(Element and text location data)
☆ ☆ ☆ ☆

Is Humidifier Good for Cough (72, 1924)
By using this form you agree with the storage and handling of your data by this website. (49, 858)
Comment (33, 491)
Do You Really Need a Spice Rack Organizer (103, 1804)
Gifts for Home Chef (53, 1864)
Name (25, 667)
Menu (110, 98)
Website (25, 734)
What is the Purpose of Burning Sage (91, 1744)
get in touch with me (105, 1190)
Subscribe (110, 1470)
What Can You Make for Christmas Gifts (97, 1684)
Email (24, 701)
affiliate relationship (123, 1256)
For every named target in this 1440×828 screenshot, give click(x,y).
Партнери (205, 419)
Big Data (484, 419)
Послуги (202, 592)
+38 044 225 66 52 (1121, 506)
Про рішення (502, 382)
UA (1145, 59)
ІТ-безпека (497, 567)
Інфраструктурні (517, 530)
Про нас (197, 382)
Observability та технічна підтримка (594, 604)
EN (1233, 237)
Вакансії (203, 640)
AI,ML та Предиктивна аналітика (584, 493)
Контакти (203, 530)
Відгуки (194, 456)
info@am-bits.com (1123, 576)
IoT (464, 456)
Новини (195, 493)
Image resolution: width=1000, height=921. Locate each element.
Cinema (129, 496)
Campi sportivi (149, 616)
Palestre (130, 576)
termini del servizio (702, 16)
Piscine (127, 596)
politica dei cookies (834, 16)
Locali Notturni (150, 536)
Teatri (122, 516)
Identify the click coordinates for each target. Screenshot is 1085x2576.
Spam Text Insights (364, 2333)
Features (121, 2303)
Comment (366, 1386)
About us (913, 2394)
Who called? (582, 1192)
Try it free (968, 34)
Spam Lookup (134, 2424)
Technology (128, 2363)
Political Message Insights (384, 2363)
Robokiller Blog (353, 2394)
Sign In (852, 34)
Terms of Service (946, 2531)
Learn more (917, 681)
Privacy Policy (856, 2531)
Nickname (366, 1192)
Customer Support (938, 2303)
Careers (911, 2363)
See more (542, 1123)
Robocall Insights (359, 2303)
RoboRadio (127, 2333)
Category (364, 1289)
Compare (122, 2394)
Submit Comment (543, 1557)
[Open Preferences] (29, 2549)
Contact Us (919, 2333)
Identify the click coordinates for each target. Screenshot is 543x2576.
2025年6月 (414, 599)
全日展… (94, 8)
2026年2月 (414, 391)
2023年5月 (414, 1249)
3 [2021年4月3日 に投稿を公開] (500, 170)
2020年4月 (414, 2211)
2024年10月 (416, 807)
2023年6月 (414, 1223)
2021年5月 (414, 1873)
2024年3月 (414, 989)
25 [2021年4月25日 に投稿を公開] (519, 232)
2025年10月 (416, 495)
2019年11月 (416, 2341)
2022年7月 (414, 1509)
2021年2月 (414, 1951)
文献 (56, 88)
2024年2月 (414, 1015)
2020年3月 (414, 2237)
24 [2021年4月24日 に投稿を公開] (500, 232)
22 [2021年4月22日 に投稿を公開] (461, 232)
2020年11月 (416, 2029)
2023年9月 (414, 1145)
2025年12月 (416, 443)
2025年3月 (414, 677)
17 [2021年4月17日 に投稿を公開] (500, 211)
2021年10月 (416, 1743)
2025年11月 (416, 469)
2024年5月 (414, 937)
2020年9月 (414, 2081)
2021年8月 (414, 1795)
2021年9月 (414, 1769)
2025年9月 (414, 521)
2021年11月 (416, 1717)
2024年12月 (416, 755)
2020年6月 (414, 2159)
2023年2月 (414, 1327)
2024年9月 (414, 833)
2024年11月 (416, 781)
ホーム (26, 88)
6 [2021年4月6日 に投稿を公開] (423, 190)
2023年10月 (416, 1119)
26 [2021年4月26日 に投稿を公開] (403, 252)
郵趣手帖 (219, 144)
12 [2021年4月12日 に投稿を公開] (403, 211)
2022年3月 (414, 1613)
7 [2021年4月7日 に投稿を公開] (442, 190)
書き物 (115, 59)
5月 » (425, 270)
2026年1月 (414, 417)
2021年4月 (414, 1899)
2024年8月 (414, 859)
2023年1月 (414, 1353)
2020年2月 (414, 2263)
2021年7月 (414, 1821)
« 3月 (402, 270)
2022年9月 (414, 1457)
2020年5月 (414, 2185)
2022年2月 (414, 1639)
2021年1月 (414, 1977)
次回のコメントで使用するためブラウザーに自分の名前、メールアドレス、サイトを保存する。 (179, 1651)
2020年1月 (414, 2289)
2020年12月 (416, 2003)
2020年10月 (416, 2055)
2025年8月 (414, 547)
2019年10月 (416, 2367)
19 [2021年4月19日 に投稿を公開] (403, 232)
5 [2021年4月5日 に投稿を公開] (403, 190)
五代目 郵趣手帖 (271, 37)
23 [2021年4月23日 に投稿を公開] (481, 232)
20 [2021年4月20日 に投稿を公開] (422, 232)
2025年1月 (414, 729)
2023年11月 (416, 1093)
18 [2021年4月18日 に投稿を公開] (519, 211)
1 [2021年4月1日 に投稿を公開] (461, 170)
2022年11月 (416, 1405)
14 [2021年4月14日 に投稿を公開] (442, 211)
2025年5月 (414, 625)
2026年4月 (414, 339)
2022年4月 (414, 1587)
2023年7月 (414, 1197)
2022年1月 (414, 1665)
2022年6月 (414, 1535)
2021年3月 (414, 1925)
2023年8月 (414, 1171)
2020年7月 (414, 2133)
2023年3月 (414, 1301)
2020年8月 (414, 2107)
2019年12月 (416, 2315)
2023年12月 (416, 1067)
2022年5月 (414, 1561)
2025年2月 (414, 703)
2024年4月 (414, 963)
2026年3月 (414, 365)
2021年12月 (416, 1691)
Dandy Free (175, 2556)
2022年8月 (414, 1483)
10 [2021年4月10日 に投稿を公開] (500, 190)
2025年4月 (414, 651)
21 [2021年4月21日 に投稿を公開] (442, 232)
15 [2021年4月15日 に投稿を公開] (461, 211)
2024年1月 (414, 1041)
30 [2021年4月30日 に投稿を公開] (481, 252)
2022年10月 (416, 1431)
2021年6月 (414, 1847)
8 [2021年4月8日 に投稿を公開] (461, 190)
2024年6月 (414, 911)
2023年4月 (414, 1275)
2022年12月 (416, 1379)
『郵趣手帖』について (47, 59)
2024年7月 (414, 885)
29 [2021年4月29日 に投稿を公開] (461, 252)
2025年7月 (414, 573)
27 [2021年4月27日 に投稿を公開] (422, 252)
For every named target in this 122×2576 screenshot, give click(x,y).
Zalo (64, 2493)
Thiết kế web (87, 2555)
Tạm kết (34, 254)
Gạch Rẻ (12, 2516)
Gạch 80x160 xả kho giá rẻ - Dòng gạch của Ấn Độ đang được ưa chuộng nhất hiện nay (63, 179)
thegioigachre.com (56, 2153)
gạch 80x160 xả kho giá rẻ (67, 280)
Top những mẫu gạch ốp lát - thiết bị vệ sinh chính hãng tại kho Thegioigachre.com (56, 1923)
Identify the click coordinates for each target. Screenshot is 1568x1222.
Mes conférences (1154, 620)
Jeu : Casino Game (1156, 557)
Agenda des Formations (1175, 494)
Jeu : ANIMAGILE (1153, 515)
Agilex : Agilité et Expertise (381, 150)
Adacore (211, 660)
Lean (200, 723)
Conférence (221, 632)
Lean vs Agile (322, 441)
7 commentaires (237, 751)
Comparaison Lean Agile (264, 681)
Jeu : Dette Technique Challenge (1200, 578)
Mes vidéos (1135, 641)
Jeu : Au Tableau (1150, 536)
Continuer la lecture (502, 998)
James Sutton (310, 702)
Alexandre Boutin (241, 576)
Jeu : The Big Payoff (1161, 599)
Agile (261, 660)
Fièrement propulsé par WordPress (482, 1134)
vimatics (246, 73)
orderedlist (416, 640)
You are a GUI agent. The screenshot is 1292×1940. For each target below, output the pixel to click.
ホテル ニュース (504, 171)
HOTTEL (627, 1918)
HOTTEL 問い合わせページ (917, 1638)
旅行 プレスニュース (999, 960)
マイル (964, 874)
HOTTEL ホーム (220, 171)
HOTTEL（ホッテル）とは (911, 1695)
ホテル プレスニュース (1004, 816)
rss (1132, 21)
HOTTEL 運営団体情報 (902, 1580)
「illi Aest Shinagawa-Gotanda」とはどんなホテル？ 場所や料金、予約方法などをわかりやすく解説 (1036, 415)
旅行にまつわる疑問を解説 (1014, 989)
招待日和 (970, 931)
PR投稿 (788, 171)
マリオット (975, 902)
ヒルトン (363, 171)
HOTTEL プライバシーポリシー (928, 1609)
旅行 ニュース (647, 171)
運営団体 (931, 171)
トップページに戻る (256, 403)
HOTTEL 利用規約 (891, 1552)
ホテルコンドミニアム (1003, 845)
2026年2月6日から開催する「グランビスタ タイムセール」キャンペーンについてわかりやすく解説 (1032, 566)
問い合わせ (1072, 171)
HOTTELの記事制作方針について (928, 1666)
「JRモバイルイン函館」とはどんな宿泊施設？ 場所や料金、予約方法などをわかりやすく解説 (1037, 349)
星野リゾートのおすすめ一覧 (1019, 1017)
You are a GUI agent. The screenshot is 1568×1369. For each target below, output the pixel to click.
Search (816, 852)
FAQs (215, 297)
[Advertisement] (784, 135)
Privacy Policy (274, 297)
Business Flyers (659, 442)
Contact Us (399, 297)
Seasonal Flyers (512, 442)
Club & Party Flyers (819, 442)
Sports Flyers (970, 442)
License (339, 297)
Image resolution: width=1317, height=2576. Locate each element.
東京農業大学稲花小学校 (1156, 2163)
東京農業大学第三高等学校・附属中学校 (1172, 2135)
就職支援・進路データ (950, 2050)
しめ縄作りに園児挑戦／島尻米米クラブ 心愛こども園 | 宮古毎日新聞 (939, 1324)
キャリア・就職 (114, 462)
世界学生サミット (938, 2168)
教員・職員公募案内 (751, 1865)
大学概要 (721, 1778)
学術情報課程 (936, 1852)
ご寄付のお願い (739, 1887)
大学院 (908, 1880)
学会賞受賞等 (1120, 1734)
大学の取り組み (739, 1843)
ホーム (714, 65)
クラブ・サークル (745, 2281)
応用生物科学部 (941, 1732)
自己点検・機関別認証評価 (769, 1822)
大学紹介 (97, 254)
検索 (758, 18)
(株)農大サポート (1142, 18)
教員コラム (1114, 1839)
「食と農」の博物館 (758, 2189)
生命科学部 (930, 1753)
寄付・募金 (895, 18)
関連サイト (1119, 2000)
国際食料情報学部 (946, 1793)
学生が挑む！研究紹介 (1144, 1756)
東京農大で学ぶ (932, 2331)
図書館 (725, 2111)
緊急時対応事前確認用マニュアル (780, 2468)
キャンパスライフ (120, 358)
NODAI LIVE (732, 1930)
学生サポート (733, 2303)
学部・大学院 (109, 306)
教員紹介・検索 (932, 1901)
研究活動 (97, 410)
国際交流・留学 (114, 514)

☆ ☆ ☆ ☆

## Task instructions:
Reproduce the records unchanged, the stretch from the line containing "2022年9月 (414, 1457)" through the line containing "23 [2021年4月23日 に投稿を公開] (481, 232)", with both of those lines included.

## Answer in full:
2022年9月 (414, 1457)
2020年5月 (414, 2185)
2022年2月 (414, 1639)
2021年1月 (414, 1977)
次回のコメントで使用するためブラウザーに自分の名前、メールアドレス、サイトを保存する。 (179, 1651)
2020年1月 (414, 2289)
2020年12月 (416, 2003)
2020年10月 (416, 2055)
2025年8月 (414, 547)
2019年10月 (416, 2367)
19 [2021年4月19日 に投稿を公開] (403, 232)
5 [2021年4月5日 に投稿を公開] (403, 190)
五代目 郵趣手帖 (271, 37)
23 [2021年4月23日 に投稿を公開] (481, 232)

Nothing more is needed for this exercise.